Лицо писательницы в эту минуту имело не самое умное выражение.

– Вот и все, что я хотела тебе сказать, Сабина. Ах да, вот еще что, – Ружа, прищурясь, взглянула на мать. – Напоминаю тебе, что каждый день, проведенный здесь, – это для меня неописуемый кошмар. Поэтому, видишь ли, смотаться я хочу как можно скорее.

Не дожидаясь ответа, она хлопнула дверью и исчезла так же внезапно, как и появилась.

Единственное, на что у Сабины после этого хватило сил, – это выпить две волшебные таблеточки и снова нырнуть в постель. Но спала она недолго. Среди ночи проснулась и соскочила с кровати. Мысли ее были на удивление ясными.

«Вопрос номер один – может быть, не самый важный, но по крайней мере такой, на который легко дать ответ: мне это вообще по карману? Ну… в целом – да. Ладно, идем дальше. Разумная ли это идея? Нет, абсолютно дурацкая. С другой стороны, она не более дурацкая, чем любая другая, которая может прийти в голову Руже. Достаточно ли Ружа взрослая, чтобы в одиночку так далеко ехать? Не знаю. Кажется, я вообще плохо ее знаю. Нужно поговорить с Анджеем…»

В последний момент Сабина сориентировалась, что три часа ночи – не лучшее время для родительских совещаний, и решила не звонить мужу прямо сейчас, а подождать до утра. Она заварила чай и почувствовала облегчение, когда в желудке в кои-то веки оказалось что-то теплое и не содержащее алкоголя. Нью-Йорк, актерское мастерство – все это звучало, разумеется, бесконечно абсурдно, но кое-что не давало Сабине отклонить идею Ружи. Укоры совести.

«Все это какой-то кошмар. Но будем честны: я сама подтолкнула эту лавину. А девчонка, как бы она меня ни бесила, этой грязи не заслужила. В конце концов, мать она себе не выбирала…» И тут Сабина в полной мере осознала, что результаты ее славы, которые в последнее время проявлялись в малоприятной форме, били и по ее семье. Отдавая себе отчет в собственных страданиях, она почувствовала себя еще хуже при мысли о том аду, который вынуждена переживать Ружа. Кто бы мог подумать, что она, Сабина, устроит такое своему ребенку!

«Может, и неплохо будет, если она исчезнет отсюда на какое-то время. Оторвется от этого кошмара. А со временем, должно быть, все утихнет». Сабине стало лучше. Это была первая оптимистичная мысль с тех пор, когда произошла катастрофа. К своему изумлению, она все больше склонялась к тому, чтобы удовлетворить нелепое желание Ружи.
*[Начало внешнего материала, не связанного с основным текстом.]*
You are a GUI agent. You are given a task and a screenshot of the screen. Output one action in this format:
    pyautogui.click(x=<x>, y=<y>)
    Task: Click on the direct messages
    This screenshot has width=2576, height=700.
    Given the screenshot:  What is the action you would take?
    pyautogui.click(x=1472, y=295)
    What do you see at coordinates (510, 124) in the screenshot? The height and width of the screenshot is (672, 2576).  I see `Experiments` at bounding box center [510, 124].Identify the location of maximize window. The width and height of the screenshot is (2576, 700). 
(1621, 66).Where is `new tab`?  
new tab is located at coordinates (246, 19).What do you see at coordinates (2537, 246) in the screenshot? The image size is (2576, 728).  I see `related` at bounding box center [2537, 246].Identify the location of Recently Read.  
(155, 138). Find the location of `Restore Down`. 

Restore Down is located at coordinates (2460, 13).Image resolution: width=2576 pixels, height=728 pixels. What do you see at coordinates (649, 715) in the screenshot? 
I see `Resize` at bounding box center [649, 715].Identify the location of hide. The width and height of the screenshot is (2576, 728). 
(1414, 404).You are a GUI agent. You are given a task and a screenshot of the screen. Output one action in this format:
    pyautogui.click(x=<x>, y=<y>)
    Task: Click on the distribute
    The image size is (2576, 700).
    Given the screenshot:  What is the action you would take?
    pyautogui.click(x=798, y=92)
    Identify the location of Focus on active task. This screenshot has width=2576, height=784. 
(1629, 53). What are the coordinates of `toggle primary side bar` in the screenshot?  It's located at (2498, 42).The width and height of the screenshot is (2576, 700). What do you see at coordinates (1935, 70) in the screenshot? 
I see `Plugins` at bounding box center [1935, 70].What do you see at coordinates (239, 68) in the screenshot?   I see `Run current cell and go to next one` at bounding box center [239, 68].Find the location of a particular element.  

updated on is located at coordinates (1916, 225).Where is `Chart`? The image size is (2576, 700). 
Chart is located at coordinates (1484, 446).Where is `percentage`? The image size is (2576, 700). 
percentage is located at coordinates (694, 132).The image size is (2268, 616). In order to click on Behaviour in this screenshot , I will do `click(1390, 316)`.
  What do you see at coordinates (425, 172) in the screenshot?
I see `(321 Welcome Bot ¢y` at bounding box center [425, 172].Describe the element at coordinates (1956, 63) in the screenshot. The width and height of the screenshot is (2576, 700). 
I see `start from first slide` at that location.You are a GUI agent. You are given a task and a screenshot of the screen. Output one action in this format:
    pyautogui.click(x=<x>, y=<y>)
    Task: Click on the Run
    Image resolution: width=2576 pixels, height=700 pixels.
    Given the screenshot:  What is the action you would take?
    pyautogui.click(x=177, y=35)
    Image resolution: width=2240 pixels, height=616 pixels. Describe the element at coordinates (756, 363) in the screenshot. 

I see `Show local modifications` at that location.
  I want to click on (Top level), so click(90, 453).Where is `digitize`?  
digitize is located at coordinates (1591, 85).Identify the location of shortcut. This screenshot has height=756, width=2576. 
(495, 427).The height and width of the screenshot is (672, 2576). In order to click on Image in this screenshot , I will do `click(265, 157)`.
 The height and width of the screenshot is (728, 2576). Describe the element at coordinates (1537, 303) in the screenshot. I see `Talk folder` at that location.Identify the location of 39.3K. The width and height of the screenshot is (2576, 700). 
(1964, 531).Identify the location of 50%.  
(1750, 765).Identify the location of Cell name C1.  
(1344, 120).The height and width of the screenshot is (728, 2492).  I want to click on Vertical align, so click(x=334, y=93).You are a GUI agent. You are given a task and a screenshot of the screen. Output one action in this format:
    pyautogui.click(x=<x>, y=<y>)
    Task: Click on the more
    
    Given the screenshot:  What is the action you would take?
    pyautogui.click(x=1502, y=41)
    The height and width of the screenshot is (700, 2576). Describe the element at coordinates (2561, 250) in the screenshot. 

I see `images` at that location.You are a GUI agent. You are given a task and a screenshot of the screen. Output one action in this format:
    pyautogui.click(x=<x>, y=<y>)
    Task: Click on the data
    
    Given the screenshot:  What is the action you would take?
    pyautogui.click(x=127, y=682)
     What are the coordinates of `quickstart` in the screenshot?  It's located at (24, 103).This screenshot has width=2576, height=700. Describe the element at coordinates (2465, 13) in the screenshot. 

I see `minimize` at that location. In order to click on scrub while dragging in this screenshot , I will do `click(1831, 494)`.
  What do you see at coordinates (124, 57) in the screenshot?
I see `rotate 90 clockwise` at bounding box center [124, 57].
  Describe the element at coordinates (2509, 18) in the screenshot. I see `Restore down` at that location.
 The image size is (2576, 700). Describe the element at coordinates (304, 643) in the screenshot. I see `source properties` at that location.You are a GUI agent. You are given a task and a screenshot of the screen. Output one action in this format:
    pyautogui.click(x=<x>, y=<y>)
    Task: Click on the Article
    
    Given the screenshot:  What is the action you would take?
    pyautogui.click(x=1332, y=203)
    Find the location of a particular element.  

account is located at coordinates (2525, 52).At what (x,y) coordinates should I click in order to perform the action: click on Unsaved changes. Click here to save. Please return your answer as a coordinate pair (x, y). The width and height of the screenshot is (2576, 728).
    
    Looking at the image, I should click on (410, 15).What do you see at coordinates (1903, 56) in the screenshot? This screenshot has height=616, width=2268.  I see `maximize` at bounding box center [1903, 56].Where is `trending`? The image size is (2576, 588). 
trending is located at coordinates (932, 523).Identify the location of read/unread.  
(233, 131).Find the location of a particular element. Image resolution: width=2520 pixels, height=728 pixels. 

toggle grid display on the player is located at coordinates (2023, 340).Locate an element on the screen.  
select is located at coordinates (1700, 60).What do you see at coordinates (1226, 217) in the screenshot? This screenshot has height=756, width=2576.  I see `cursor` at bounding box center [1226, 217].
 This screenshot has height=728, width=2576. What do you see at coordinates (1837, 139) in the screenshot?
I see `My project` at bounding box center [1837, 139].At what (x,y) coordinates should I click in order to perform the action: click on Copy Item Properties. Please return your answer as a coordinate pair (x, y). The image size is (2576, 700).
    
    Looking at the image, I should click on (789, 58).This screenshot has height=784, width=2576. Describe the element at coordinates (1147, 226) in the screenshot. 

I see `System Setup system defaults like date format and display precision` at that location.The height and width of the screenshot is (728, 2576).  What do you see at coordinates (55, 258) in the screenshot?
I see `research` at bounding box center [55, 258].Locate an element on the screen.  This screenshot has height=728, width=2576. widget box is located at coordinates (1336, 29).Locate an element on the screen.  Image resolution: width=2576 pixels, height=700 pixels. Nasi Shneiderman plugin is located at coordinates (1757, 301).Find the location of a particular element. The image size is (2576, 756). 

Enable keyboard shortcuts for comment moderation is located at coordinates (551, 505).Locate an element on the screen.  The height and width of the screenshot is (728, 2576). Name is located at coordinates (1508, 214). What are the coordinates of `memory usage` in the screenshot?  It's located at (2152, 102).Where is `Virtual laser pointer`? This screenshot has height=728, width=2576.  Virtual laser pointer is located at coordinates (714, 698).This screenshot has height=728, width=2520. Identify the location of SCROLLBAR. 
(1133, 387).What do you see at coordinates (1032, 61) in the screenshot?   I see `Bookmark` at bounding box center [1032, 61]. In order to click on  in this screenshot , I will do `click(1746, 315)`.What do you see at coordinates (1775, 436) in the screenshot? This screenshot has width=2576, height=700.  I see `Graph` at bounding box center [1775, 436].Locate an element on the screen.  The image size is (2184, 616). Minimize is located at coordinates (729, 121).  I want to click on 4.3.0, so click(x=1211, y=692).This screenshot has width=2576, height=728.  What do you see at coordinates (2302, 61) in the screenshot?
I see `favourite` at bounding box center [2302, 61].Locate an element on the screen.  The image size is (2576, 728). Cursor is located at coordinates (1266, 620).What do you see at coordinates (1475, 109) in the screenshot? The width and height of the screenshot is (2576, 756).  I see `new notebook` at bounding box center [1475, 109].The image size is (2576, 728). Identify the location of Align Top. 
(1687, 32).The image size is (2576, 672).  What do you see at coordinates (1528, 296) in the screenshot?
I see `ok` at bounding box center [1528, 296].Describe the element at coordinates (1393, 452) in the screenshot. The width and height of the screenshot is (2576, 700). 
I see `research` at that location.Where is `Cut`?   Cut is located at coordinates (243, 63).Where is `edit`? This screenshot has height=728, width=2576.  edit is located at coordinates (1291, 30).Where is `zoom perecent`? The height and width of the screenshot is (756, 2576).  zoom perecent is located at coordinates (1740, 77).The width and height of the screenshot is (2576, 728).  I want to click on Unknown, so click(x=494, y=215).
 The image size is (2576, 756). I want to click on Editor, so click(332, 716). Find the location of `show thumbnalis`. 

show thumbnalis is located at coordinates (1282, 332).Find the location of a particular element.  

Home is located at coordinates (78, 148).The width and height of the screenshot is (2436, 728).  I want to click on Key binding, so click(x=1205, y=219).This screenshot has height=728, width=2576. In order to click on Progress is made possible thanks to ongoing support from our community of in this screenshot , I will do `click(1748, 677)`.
Она даже осмелилась включить компьютер, который, как и телефон, и планшет, был в последнее время отключен: как-никак, сейчас это источники агрессии, оскорблений и назойливых просьб дать комментарий. Сабина хотела проверить, существует ли вообще та школа актерского мастерства в Нью-Йорке, о которой говорила Ружа. Осторожно, чтобы случайно не выйти на какую-нибудь страницу с описанием «скандала вокруг Сони Гепперт», она начала проверять. Поисковик в первую очередь выдал статьи о польских актрисах, ищущих свое счастье в столице мира. Но оказалось, что избежать порталов со светскими сплетнями не так-то легко. Нечаянно щелкнув не на ту ссылку, Сабина наткнулась прямиком на собственное фото, сделанное несколько лет назад во время одной из встреч с читателями. Выглядела она здесь не очень-то: на лице была написана не то усталость, не то нетерпение, губы сжаты, а брови нахмурены. Фото соседствовало с портретом Магдалены Телешко, запечатленной на скамье в парке, с мечтательным взглядом, направленным вдаль, и кроткой улыбкой. Рядом красовался набранный жирным шрифтом заголовок: «Писательницу обозвали шлюхой. Расквитается ли она с соперницей?» Подзаголовок обещал: «Друг Телешко заверяет: Магда этого так не оставит!»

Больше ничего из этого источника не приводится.